# What is required
Could you copy every line of the data that contains "computer"?

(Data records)
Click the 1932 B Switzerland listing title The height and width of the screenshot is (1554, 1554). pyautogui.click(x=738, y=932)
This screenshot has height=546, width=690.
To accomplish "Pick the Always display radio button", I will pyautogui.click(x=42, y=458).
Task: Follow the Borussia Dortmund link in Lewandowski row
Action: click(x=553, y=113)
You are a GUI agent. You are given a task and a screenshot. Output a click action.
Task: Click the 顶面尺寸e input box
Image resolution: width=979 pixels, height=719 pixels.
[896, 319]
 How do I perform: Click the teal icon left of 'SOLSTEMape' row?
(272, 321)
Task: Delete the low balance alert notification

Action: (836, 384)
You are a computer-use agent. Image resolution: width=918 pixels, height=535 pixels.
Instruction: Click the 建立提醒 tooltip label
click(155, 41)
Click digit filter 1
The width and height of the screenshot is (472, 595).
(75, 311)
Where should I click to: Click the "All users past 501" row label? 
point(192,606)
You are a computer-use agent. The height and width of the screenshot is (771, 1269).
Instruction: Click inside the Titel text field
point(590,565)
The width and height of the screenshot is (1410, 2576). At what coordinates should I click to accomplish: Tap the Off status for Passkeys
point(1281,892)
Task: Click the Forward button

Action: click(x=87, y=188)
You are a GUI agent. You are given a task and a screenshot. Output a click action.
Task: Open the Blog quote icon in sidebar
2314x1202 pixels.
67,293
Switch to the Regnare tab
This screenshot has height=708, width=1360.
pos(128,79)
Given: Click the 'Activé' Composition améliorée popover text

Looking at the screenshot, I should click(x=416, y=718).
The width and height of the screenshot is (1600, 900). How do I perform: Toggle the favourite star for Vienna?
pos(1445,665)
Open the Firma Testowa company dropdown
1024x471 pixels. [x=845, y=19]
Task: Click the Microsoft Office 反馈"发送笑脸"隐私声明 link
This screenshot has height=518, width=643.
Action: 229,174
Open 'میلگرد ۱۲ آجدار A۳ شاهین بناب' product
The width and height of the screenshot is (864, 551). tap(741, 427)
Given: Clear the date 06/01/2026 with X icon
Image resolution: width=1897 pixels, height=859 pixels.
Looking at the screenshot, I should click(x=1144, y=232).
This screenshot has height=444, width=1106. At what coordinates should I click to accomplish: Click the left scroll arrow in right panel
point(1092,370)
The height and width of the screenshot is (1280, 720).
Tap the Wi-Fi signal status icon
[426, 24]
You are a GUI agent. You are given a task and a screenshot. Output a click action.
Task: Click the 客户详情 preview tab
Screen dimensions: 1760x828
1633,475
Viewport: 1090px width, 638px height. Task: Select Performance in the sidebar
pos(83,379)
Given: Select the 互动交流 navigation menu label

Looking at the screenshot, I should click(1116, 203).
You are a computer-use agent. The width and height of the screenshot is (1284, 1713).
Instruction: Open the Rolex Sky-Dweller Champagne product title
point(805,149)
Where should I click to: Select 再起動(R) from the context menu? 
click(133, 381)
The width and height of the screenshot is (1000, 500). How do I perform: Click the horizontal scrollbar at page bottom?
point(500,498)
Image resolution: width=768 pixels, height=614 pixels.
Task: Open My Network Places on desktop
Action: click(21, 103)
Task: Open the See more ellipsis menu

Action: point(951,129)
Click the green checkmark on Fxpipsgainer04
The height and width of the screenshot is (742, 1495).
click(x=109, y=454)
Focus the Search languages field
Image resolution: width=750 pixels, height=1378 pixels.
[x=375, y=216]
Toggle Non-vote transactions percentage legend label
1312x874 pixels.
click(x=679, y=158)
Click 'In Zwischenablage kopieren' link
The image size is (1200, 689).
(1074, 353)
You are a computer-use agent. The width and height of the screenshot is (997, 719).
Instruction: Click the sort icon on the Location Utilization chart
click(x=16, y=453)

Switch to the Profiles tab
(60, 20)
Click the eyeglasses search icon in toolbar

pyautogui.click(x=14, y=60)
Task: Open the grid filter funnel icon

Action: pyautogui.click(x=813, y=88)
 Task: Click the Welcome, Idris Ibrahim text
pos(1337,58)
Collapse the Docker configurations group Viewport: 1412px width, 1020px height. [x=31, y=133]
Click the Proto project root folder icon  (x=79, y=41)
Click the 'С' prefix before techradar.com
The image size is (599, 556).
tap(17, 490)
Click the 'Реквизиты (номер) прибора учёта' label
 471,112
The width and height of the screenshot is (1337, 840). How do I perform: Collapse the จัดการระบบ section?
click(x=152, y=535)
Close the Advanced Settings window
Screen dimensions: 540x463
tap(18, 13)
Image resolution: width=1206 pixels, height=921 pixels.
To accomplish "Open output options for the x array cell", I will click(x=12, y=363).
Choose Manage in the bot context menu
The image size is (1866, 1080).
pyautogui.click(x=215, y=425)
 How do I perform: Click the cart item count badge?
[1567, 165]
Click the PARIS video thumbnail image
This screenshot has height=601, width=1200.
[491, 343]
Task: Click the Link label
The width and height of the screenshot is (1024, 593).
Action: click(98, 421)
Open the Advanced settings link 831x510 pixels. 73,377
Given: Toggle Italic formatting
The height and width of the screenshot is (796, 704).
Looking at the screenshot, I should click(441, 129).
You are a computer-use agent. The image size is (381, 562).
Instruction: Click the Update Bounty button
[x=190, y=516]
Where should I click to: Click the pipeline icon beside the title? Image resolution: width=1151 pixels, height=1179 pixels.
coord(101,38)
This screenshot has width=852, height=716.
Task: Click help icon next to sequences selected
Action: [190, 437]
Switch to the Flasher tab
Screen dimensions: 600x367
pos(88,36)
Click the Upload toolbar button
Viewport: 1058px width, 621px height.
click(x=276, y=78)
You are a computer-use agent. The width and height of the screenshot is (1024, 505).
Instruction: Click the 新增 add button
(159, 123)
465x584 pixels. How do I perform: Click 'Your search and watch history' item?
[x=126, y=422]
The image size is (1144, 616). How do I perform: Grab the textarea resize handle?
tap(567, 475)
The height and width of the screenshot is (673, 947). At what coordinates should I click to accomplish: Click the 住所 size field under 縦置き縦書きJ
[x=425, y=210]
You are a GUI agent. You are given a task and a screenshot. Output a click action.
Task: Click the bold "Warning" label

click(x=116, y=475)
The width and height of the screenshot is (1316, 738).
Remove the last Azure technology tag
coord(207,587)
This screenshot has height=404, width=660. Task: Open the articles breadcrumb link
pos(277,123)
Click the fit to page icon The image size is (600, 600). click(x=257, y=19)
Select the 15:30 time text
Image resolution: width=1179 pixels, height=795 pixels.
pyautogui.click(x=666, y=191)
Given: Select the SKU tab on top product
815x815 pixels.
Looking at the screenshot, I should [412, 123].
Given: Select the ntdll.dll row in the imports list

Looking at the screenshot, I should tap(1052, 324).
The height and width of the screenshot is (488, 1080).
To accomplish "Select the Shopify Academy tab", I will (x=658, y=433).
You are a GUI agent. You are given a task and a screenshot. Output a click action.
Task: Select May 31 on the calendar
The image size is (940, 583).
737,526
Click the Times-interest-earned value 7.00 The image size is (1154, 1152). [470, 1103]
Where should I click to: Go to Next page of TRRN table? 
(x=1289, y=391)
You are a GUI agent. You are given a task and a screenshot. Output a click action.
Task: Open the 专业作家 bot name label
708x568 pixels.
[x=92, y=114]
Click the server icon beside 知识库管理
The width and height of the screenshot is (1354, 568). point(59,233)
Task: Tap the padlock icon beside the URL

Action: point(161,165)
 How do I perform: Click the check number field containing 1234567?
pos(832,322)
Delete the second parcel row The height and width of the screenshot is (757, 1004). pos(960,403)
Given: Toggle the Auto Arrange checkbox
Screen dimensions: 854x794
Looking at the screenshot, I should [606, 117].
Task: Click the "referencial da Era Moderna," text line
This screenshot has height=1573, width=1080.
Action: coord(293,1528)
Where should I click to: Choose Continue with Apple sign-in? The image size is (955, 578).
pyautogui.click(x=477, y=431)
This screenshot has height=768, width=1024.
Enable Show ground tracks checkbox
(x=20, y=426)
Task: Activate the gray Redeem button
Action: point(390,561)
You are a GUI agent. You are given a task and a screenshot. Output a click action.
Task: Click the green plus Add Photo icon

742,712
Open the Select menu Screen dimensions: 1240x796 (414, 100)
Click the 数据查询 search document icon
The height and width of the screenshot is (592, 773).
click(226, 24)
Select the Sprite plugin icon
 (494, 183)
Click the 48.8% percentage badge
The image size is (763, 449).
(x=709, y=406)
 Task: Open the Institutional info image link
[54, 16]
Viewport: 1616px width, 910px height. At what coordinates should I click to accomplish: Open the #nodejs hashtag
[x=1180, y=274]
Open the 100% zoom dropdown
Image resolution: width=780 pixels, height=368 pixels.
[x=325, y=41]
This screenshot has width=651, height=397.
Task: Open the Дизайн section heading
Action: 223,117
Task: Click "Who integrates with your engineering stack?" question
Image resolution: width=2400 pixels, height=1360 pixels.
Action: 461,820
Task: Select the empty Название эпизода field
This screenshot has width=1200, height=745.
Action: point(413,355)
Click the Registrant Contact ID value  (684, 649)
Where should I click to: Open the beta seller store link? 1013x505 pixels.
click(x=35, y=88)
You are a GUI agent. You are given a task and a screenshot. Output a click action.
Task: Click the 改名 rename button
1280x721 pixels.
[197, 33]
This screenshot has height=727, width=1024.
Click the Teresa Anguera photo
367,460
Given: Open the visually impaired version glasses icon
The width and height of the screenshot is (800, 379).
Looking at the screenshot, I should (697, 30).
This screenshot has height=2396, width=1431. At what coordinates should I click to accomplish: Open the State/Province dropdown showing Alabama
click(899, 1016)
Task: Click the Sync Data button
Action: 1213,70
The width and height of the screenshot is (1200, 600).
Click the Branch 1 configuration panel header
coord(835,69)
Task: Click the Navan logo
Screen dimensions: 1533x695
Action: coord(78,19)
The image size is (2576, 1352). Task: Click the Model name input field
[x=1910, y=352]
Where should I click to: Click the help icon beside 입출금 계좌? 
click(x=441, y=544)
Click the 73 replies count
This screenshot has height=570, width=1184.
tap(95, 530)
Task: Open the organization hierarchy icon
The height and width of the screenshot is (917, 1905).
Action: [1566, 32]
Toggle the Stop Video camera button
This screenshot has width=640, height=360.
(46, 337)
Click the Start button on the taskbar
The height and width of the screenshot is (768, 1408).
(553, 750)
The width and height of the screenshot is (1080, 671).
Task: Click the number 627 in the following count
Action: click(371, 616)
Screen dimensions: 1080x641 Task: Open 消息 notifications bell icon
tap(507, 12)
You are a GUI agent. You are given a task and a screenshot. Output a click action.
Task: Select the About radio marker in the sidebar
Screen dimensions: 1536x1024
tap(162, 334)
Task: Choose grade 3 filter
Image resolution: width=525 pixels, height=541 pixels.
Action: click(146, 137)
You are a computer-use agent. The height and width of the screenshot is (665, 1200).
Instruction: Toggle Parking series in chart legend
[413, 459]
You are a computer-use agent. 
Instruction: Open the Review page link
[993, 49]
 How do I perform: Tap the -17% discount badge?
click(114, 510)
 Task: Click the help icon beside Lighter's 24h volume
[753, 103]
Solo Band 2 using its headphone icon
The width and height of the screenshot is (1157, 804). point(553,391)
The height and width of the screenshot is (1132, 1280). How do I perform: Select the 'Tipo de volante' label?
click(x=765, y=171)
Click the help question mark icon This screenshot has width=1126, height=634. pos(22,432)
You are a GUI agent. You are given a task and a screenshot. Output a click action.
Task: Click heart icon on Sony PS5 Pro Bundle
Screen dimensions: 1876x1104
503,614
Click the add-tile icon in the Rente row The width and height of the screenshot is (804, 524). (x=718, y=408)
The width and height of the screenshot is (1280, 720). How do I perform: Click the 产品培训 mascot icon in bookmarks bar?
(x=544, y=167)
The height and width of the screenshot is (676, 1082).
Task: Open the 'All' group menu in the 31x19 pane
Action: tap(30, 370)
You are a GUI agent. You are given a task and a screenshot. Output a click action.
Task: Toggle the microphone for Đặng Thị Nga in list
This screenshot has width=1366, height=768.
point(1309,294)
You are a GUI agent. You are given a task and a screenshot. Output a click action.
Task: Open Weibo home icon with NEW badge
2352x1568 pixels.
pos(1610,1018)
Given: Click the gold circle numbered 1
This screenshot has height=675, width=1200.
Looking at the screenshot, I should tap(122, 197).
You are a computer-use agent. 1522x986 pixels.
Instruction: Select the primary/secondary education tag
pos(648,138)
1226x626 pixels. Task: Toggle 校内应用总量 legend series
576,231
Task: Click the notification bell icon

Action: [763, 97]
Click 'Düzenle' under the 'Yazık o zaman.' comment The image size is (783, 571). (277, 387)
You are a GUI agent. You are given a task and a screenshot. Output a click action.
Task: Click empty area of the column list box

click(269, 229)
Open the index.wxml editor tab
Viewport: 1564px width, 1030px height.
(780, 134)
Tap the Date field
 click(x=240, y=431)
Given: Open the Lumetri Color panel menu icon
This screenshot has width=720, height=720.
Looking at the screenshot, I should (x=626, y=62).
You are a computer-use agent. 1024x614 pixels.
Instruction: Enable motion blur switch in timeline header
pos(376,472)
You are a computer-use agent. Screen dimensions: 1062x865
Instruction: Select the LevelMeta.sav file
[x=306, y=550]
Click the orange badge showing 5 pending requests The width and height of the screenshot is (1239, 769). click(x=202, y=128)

# Answer to the problem
You are a computer-use agent. Image resolution: width=918 pixels, height=535 pixels.
You are a computer-use agent. The height and width of the screenshot is (771, 1269).
You are a computer-use agent. The width and height of the screenshot is (1284, 1713).
You are a computer-use agent. The width and height of the screenshot is (997, 719).
You are a computer-use agent. The image size is (381, 562).
You are a computer-use agent. The width and height of the screenshot is (1024, 505).
You are a computer-use agent. The height and width of the screenshot is (665, 1200).
You are a computer-use agent. 
You are a computer-use agent. 1522x986 pixels.
You are a computer-use agent. 1024x614 pixels.
You are a computer-use agent. Screen dimensions: 1062x865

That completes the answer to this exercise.